## Goal
Update the rows from the first line through the line that contains "[x=836, y=63]", changing "battery indicator" to "signal indicator" and leaving everything else unchanged.

## Material provided
(begin)

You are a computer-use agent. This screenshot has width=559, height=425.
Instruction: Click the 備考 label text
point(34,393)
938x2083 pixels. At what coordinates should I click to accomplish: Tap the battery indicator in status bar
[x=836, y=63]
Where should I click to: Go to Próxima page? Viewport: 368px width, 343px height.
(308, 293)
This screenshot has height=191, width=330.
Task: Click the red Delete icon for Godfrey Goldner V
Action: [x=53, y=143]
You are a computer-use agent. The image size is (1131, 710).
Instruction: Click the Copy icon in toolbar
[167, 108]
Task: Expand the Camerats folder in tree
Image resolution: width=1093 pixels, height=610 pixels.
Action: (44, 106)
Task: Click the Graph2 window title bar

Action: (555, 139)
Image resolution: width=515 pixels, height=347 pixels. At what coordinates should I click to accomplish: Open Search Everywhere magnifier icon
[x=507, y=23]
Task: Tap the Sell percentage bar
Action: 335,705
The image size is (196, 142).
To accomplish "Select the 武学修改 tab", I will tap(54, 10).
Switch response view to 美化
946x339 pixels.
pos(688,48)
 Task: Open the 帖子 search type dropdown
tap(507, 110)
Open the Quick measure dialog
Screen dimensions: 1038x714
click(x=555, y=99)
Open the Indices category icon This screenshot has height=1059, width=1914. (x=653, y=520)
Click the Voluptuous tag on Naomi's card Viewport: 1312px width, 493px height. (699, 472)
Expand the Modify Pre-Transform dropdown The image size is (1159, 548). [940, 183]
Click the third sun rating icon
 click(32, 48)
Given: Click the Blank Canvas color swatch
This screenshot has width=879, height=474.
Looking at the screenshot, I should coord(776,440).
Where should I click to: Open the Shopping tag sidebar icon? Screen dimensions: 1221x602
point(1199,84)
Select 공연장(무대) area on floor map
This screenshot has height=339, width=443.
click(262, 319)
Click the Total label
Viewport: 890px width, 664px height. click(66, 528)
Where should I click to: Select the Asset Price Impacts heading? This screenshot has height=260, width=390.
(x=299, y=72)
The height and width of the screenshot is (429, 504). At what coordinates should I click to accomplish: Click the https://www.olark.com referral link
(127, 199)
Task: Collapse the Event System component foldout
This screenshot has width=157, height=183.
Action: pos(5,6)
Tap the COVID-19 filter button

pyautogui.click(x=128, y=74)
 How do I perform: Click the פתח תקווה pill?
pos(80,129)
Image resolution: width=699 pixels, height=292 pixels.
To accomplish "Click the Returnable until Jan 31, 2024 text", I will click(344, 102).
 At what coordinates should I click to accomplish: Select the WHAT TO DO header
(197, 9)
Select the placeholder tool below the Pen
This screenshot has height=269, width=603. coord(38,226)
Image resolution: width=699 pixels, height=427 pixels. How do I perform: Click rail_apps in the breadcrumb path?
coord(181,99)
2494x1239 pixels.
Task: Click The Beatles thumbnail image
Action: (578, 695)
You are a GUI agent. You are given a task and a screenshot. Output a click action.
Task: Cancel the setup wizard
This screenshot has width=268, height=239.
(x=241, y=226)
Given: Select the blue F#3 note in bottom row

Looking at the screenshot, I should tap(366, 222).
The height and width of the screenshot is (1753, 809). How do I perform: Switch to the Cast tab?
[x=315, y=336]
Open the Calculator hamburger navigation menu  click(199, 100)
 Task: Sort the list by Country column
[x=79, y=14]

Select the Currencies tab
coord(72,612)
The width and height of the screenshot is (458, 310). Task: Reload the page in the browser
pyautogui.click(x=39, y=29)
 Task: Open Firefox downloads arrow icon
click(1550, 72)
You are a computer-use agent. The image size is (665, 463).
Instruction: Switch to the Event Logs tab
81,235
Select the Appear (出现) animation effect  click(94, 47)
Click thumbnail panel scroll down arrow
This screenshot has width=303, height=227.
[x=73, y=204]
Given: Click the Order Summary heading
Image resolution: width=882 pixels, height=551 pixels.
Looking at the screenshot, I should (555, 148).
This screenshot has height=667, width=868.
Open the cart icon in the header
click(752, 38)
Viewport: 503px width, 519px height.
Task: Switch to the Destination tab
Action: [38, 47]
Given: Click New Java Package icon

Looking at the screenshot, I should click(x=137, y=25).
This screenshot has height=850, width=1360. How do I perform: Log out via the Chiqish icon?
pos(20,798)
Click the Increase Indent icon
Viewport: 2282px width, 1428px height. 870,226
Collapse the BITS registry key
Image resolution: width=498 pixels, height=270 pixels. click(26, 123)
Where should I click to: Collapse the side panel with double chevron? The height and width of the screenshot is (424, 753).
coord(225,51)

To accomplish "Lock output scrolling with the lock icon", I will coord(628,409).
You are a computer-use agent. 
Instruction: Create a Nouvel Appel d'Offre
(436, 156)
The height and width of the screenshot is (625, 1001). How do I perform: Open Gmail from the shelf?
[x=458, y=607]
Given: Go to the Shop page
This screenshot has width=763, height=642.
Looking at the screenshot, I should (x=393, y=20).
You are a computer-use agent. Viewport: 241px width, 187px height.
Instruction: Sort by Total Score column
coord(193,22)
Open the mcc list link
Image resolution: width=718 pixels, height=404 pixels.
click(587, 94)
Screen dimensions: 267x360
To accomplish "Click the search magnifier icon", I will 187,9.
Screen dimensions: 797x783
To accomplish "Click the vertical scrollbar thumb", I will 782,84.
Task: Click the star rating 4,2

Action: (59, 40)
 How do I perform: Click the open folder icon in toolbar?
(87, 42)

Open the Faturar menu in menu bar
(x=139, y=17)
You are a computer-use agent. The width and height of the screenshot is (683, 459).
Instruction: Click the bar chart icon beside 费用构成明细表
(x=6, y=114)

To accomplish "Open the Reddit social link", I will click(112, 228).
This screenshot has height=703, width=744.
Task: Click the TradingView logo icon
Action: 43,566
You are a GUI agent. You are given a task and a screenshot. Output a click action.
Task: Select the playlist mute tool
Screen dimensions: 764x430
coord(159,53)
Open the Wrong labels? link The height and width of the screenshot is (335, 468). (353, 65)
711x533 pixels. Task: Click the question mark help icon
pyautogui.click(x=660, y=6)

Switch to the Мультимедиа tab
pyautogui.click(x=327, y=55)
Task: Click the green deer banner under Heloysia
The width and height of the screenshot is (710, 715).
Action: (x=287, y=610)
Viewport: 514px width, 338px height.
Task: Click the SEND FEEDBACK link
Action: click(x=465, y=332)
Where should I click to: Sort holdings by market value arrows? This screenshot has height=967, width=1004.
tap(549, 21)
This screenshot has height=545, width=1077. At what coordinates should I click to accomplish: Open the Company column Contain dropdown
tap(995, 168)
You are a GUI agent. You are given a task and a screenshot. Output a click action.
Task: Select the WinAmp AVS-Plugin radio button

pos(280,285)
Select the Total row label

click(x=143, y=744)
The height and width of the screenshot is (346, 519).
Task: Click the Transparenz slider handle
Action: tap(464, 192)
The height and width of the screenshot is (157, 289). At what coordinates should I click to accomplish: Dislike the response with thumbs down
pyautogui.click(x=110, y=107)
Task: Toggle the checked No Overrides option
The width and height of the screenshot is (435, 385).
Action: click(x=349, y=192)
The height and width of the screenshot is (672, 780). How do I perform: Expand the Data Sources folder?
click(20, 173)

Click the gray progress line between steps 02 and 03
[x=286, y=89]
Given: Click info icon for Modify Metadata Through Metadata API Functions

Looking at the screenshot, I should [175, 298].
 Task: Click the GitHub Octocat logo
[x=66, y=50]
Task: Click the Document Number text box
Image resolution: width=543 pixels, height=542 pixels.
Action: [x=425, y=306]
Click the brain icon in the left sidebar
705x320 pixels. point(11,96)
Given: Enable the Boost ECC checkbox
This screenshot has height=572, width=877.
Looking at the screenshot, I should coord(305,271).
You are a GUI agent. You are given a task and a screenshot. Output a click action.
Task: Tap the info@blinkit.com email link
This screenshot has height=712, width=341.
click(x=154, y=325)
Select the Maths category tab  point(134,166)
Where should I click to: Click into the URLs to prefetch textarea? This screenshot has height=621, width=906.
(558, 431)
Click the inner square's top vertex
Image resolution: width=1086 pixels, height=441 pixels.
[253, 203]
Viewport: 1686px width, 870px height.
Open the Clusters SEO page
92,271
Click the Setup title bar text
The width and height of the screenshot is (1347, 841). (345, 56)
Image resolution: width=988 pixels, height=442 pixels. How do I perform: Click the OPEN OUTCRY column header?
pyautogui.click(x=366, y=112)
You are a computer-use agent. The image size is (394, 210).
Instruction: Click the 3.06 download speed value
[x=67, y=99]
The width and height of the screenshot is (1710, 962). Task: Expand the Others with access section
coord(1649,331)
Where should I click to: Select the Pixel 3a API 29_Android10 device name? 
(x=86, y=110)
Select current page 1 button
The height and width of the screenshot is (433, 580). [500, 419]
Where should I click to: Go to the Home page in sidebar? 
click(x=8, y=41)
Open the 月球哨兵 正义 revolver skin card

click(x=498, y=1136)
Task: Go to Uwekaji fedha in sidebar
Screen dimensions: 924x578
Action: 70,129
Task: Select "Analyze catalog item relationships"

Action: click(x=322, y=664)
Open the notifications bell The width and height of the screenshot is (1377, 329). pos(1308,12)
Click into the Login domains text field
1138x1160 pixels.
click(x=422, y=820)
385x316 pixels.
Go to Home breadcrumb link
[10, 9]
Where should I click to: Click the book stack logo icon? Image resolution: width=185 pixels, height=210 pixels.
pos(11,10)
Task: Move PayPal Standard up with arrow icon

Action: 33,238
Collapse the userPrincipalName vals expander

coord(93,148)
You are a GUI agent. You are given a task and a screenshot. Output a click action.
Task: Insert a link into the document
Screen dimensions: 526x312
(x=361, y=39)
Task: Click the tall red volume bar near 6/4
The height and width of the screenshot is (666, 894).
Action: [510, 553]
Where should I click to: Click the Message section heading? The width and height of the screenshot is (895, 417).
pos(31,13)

(end)

## Finished task
You are a computer-use agent. This screenshot has width=559, height=425.
Instruction: Click the 備考 label text
point(34,393)
938x2083 pixels. At what coordinates should I click to accomplish: Tap the signal indicator in status bar
[x=836, y=63]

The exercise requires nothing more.